### EXERCISE
Pull out every line of the entries below that contains the word "badge", and treat case as significant.

——

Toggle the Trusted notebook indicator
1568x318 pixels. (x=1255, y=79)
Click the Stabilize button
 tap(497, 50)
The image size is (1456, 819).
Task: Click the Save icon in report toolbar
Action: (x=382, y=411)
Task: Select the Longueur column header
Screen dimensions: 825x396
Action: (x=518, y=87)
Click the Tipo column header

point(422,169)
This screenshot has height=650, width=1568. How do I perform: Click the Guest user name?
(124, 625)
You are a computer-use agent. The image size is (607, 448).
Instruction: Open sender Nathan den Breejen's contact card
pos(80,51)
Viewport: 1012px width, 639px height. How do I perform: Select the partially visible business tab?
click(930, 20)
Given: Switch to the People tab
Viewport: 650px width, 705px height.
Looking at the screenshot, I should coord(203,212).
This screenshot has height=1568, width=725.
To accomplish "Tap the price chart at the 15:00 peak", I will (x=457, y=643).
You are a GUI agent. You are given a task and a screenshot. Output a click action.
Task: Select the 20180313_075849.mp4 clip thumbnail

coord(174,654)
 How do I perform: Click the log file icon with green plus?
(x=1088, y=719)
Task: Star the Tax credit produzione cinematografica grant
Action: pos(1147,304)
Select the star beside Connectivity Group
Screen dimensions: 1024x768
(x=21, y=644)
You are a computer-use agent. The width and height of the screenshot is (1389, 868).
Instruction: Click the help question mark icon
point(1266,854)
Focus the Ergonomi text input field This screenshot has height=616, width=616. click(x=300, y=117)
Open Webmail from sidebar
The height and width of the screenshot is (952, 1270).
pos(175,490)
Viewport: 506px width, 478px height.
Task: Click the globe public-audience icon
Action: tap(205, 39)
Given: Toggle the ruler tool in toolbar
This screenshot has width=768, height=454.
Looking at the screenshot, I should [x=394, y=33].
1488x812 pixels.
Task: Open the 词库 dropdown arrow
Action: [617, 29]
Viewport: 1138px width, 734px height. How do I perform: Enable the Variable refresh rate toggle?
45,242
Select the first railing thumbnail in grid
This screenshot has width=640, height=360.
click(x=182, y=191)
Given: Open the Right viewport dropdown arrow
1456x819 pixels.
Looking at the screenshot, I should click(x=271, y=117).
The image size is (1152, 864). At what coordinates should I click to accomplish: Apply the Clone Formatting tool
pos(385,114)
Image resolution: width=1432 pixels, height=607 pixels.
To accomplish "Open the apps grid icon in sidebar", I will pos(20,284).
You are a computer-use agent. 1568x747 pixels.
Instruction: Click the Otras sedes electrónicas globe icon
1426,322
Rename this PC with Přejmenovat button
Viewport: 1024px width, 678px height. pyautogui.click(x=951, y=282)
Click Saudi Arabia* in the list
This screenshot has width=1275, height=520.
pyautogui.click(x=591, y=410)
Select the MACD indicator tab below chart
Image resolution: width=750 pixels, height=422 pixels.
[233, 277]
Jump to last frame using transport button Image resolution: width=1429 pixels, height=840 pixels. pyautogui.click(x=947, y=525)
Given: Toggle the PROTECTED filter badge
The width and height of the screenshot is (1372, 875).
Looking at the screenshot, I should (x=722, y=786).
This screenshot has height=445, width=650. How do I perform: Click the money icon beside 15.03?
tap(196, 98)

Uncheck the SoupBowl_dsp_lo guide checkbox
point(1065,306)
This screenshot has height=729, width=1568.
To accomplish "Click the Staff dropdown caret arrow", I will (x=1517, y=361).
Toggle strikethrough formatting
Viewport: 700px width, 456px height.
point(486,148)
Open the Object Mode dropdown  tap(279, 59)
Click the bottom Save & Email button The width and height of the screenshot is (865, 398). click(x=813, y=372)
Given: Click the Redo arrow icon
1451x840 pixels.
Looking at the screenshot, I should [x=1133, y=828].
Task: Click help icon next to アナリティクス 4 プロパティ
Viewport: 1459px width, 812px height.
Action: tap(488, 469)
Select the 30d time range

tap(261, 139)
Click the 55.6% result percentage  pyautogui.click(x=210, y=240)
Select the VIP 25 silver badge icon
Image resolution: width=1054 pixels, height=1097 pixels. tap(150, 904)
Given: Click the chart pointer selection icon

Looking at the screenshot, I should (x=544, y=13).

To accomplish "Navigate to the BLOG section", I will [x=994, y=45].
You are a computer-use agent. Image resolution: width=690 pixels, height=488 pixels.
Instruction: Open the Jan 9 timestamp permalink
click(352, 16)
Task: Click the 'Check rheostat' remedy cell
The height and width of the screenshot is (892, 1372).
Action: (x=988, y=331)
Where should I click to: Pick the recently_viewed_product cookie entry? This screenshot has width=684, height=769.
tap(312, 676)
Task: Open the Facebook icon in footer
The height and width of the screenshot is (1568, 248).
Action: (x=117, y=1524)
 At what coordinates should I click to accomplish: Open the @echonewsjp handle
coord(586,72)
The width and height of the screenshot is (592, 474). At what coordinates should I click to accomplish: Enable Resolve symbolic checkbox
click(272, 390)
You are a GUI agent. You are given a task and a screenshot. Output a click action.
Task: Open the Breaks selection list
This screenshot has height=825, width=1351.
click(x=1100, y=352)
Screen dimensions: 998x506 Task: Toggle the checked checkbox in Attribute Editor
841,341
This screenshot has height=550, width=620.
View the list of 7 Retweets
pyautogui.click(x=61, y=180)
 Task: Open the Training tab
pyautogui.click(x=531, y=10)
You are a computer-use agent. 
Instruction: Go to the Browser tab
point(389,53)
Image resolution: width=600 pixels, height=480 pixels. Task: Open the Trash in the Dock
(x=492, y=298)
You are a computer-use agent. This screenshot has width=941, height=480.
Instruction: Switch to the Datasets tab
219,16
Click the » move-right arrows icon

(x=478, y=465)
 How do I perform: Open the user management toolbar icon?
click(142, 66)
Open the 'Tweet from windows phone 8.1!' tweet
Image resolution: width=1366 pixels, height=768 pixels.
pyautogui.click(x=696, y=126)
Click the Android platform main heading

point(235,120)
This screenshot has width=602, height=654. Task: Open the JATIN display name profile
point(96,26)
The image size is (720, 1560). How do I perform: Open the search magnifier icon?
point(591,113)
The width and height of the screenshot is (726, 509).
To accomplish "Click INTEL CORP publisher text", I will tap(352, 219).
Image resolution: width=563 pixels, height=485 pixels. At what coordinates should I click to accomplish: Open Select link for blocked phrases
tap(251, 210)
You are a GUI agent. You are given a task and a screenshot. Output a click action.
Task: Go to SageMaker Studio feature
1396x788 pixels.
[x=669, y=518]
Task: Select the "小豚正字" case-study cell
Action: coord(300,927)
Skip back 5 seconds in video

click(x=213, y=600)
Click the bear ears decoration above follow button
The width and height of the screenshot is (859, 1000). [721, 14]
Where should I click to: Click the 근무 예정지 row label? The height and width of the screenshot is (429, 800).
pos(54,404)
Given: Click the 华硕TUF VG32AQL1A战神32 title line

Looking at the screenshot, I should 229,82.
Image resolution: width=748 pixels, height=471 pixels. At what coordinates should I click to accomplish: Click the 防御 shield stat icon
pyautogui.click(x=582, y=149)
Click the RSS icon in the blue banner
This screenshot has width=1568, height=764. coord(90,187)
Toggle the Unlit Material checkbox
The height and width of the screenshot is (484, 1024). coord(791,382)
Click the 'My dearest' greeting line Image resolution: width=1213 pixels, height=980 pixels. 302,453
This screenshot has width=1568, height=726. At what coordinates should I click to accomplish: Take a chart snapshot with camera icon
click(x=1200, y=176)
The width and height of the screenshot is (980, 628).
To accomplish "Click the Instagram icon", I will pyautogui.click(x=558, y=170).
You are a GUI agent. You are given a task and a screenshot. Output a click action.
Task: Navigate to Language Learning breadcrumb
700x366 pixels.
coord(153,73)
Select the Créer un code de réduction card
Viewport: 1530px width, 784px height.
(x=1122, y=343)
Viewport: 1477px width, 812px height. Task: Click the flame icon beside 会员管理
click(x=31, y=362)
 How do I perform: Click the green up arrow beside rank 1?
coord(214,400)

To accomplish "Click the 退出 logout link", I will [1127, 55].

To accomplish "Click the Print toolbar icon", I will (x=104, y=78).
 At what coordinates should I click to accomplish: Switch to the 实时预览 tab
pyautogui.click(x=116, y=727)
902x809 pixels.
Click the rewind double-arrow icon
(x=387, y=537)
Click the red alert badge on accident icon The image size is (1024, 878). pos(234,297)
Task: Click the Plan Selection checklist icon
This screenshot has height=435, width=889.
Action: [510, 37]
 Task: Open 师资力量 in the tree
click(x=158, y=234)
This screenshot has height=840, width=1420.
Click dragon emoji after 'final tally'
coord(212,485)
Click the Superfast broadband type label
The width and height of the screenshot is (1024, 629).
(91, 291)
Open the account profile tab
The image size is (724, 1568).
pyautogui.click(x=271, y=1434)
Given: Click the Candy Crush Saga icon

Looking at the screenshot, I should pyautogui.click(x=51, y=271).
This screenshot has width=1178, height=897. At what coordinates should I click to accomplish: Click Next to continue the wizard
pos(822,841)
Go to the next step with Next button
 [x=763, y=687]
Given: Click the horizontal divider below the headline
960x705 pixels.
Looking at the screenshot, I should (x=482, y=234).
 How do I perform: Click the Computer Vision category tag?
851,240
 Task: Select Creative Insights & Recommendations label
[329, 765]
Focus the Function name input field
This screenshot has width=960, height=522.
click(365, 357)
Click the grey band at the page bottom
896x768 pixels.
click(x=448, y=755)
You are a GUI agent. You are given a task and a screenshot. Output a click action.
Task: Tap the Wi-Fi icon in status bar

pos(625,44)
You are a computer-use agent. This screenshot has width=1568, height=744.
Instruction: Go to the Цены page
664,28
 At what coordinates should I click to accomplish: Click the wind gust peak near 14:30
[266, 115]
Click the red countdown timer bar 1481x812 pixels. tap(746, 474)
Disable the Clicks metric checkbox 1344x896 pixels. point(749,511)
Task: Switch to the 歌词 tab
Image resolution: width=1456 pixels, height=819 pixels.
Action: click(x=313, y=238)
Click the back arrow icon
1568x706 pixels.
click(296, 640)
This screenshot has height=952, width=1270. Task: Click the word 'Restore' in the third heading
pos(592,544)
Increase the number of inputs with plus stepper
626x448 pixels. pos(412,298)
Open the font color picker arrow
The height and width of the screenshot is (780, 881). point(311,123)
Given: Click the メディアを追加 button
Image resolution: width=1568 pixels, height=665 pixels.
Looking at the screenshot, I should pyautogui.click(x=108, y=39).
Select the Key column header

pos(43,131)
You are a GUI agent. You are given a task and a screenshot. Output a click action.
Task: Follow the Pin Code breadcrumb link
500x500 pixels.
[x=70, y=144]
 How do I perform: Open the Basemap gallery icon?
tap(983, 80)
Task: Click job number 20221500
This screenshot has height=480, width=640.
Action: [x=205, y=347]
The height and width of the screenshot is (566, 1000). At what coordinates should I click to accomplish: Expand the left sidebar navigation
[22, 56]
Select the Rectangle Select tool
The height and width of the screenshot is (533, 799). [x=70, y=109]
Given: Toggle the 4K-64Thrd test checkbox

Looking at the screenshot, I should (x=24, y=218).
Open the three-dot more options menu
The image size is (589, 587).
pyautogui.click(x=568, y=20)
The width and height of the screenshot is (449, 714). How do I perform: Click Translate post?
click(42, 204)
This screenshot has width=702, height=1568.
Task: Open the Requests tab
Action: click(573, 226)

——

### SOLUTION TO THIS EXERCISE
Given: Toggle the PROTECTED filter badge
Select the VIP 25 silver badge icon
Click the red alert badge on accident icon The image size is (1024, 878). pos(234,297)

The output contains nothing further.